A modo de conclusión general, habría que resumir el contexto socioeconómico para establecer su relación causal con las distintas promociones literarias que acabamos de analizar.

La época de posguerra se caracterizó por un intenso control gubernamental que afectó a cualquier ámbito de la vida cotidiana. El intervencionismo en materia económica, basado en una autarquía ineficaz, sumió a España en una amplia crisis. Tan solo a finales de los años cincuenta se pudo observar una ligera mejora de las condiciones económicas con el auge de una burguesía afín al gobierno y, en su mayoría, despreocupada por los problemas sociales.

Durante los años sesenta empezaron a germinar las consecuencias de años de cerrazón política, cultural y social. El creciente malestar se tradujo en huelgas, en manifestaciones en las universidades y en un cambio de mentalidad de la sociedad.

Todo el panorama que acabamos de esbozar mantuvo una relación directa con las diferentes estéticas de las promociones de posguerra, las cuales se vieron influidas en primer lugar por la autarquía de Franco; en segundo lugar, por el auge burgués y la discriminación de las clases sociales más desfavorecidas; en tercer lugar, por los disturbios sociales que demandaban aires renovados.

Así, observamos que tras la guerra se produjo un aislamiento de los escritores españoles que quedaron sin modelos a los que imitar, bien porque estos habían emigrado para huir de la represión, bien porque habían fallecido. Por tanto, los autores, y en el caso que nos ocupa, los novelistas, hubieron de partir de cero en sus obras, pues su acceso a las corrientes narrativas era nulo.

Durante los primeros años cuarenta, el interés primordial de los escritores fue contar la guerra que acababan de padecer, bien desde un punto de vista triunfalista, bien desde una perspectiva explicativa.

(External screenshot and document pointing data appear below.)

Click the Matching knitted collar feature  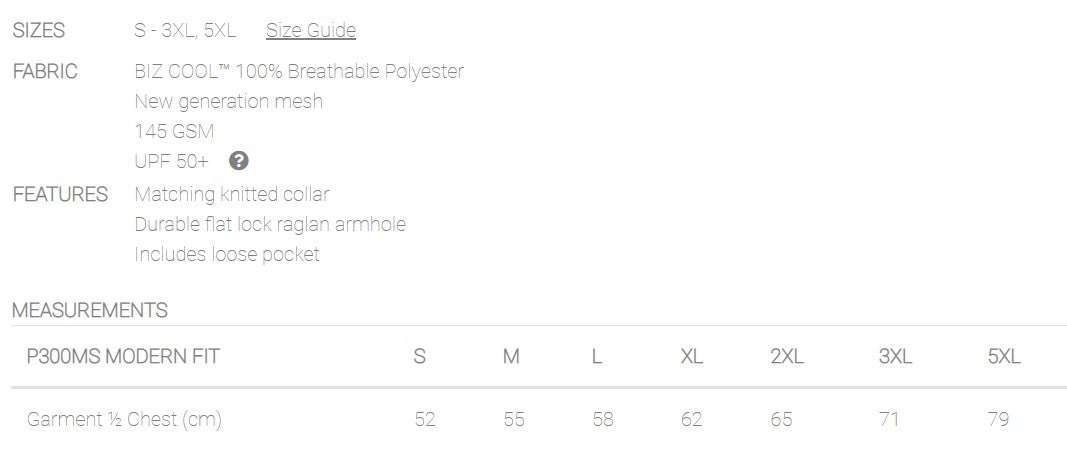pyautogui.click(x=232, y=195)
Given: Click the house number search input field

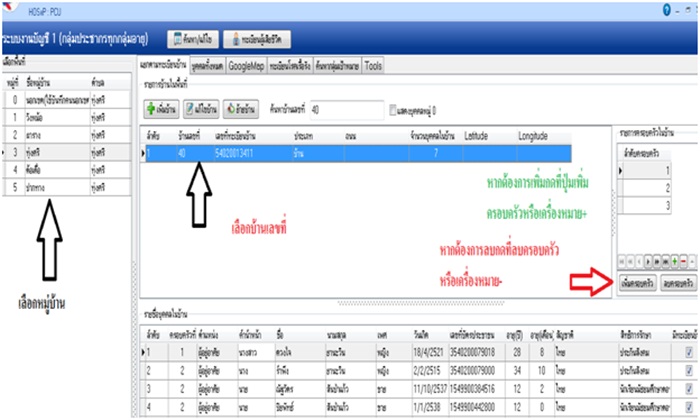Looking at the screenshot, I should coord(345,108).
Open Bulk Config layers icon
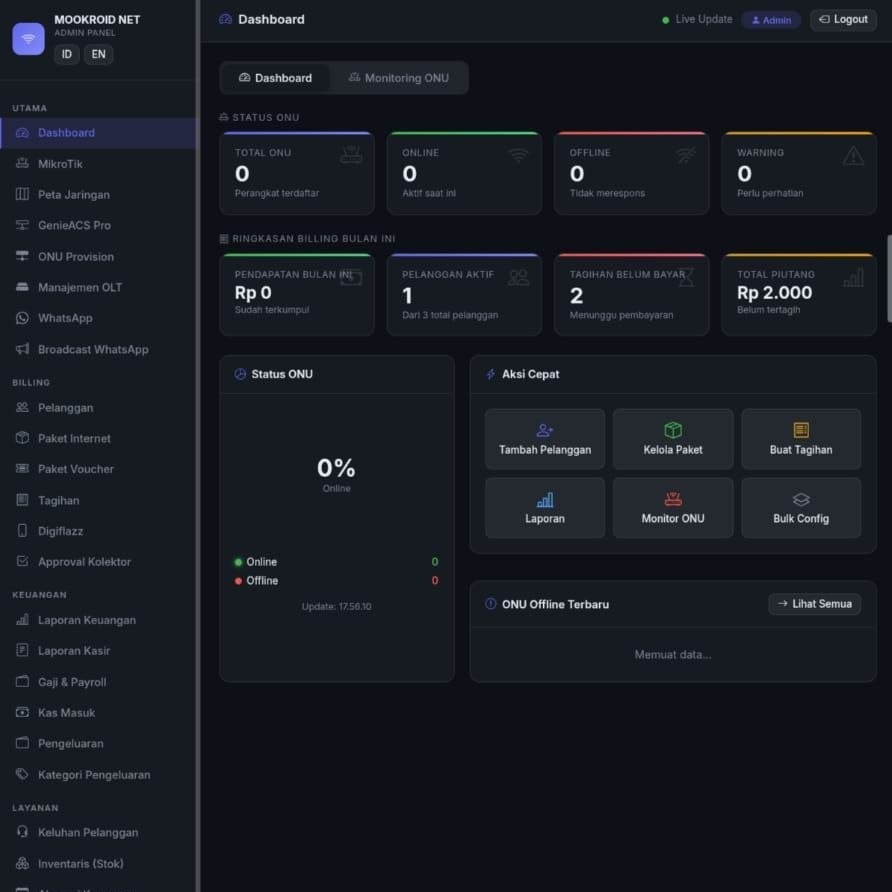 pos(800,499)
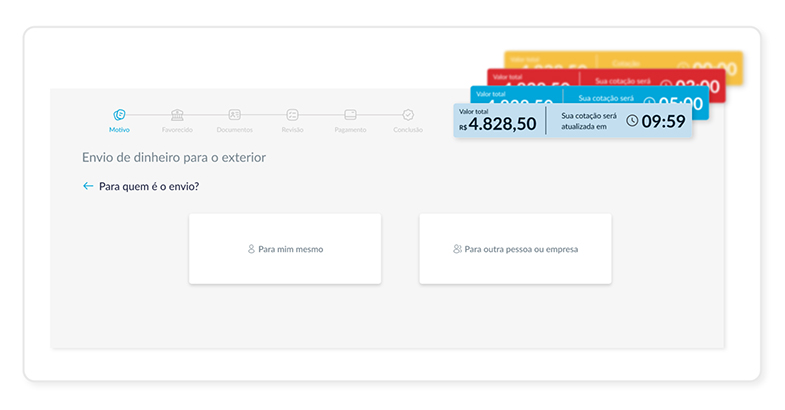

Sin embargo, la temática bélica fue abandonada en aras de un existencialismo que respondía al sentimiento de fracaso y sinsentido de la guerra y de las consecuencias de esta. Así pues, los temas preferidos por los novelistas serán la culpa, el sentimiento de incomunicación, el pesimismo y el tedio, pues el realismo existencial implica la amargura de la vida, la soledad y la frustración que sirven para poner a prueba la condición humana. Observamos narraciones típicas del tremendismo en las que se exageraban los aspectos más crudos de la vida a los que el personaje estaba abocado por el destino, como reflejo de la sociedad en la que se desarrolló. A su vez, otras novelas intentaban transmitir el panorama desgarrador de la posguerra española en el que los personajes se asfixian en una atmósfera oprimente que tan solo les provoca soledad y sentimiento de incomprensión.

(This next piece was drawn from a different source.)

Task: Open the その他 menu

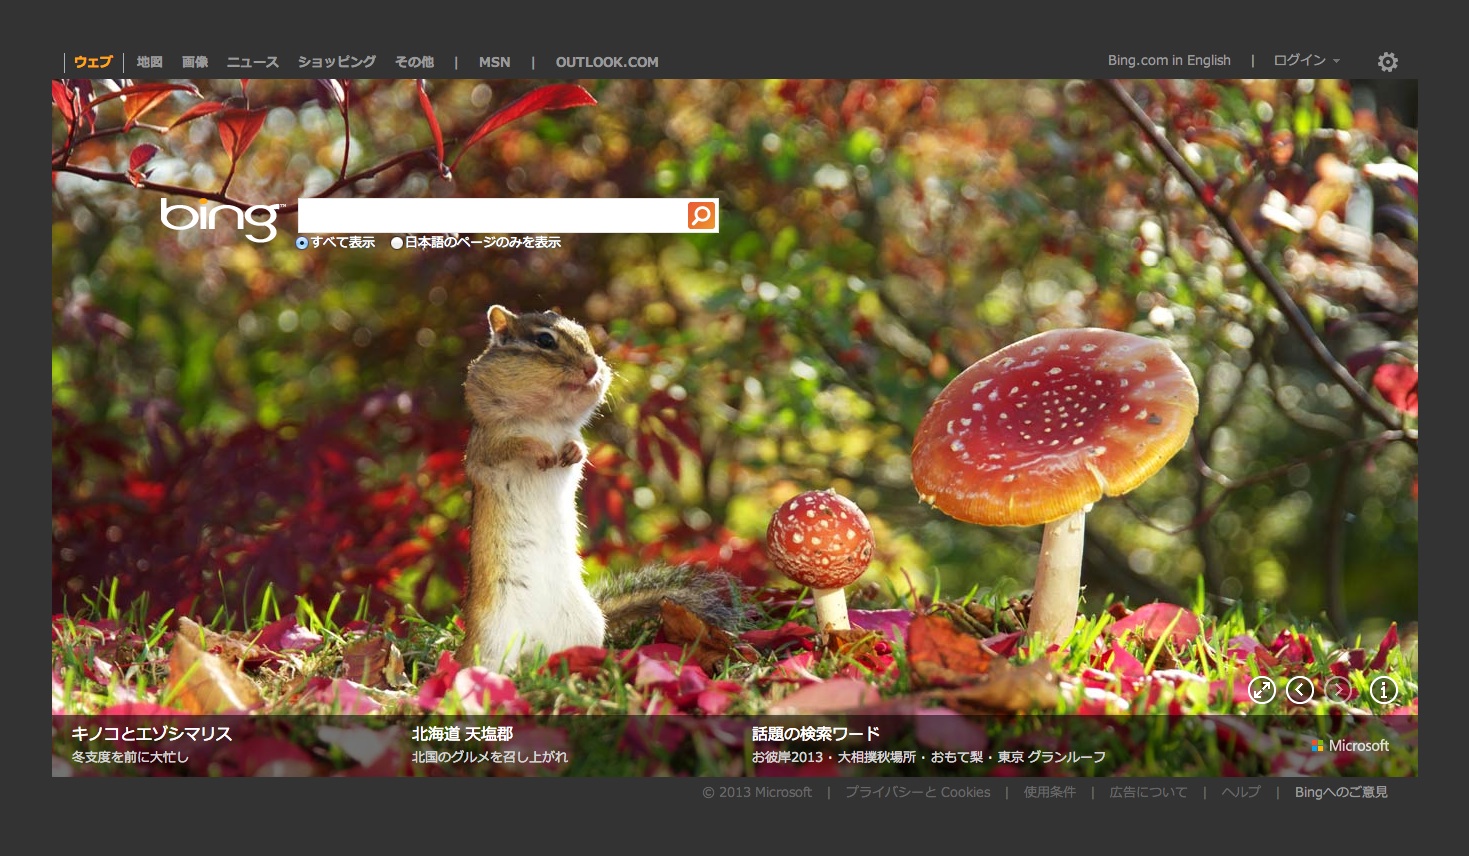Action: point(414,62)
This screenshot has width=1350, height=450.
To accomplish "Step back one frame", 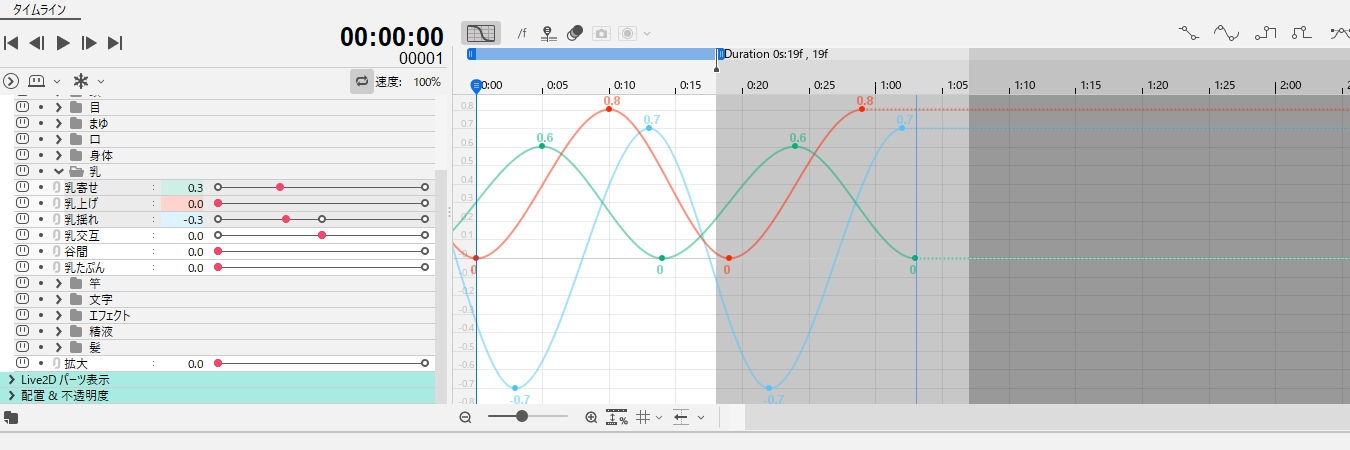I will (x=37, y=42).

En los años cincuenta el existencialismo dejó paso a la novela social y al neorrealismo. En la primera, los escritores demandaban un compromiso colectivo y entendían que la literatura tenía un importante papel en la denuncia de las diferencias de clases y de las desigualdades sociales. Por otra parte, los autores neorrealistas se apartaron de la literatura comprometida para señalar a través de sus narraciones la situación de la sociedad española, sin realizar críticas explícitas del ambiente que les rodeaba, tan solo daban testimonio de lo que ocurría.

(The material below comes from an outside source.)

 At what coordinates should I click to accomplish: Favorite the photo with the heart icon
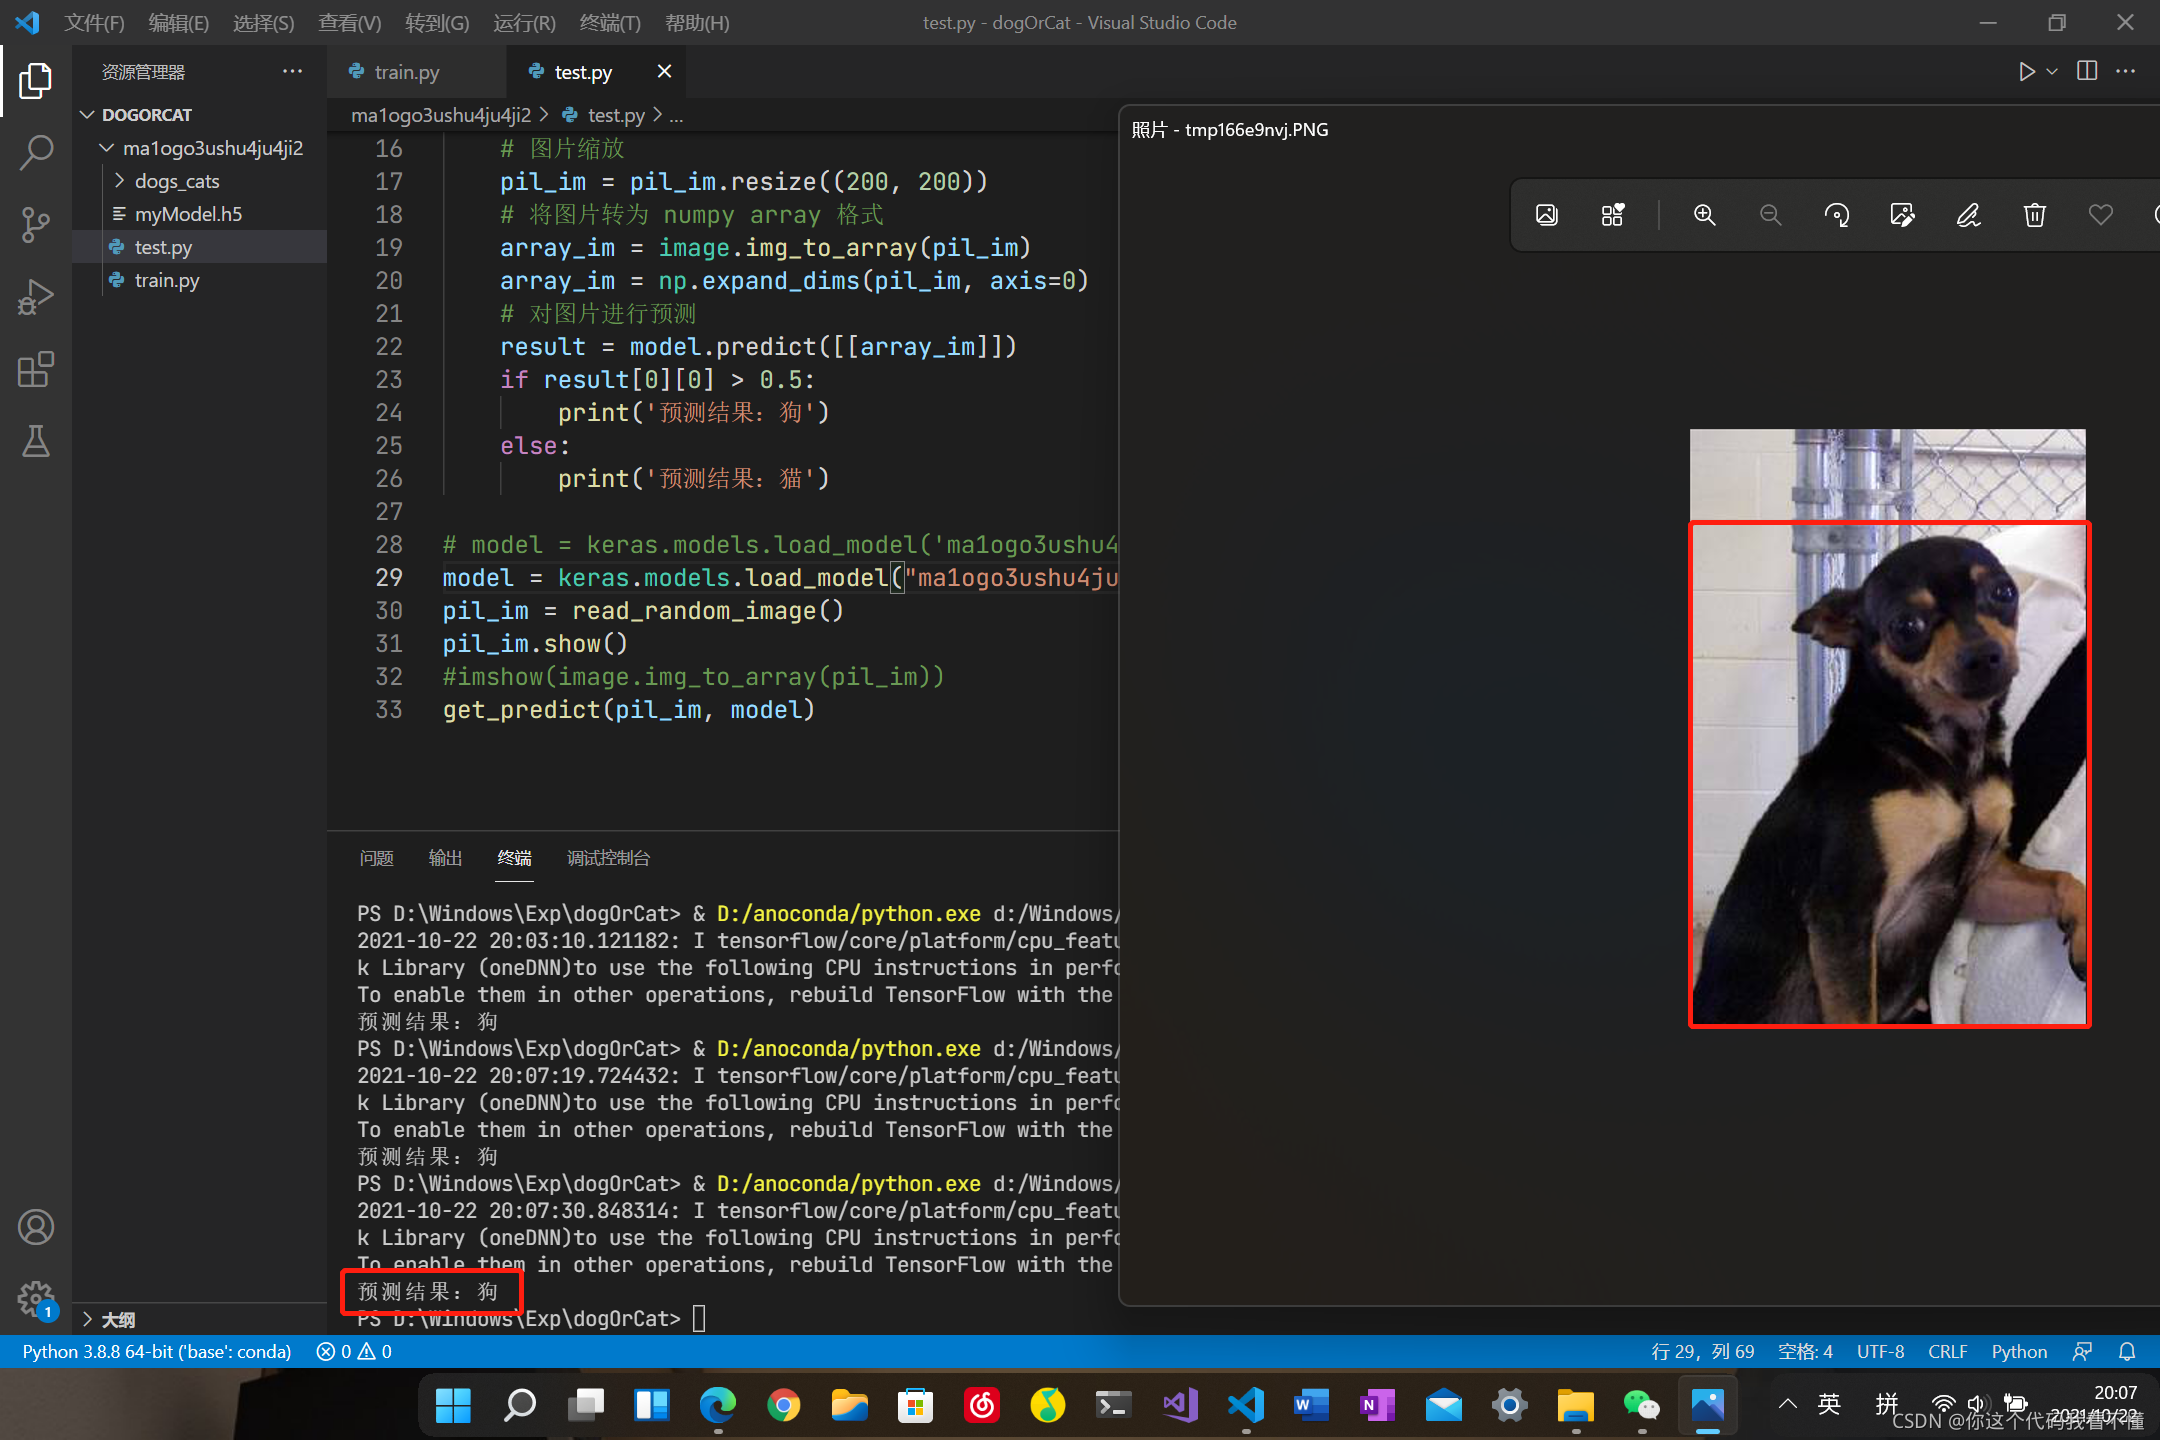click(2100, 215)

Ante los cambios sociales y culturales de los años sesenta, la literatura comenzó a desligarse de los modelos anteriores, puesto que el marco donde se inscribieron estos autores tenía muy poco en común con la época del primer franquismo. El neorrealismo y el realismo social que veíamos predominar en la década anterior van a ir abriendo paso a nuevas técnicas narrativas que afectaron tanto al contenido de las obras como a su forma. Se abandonaron las referencias recurrentes a la guerra y a la posguerra, y, tras el boom de la literatura latinoamericana, se comenzó a dar entrada a lo irracional, a aceptar los sueños y a incorporar la fantasía y el misterio.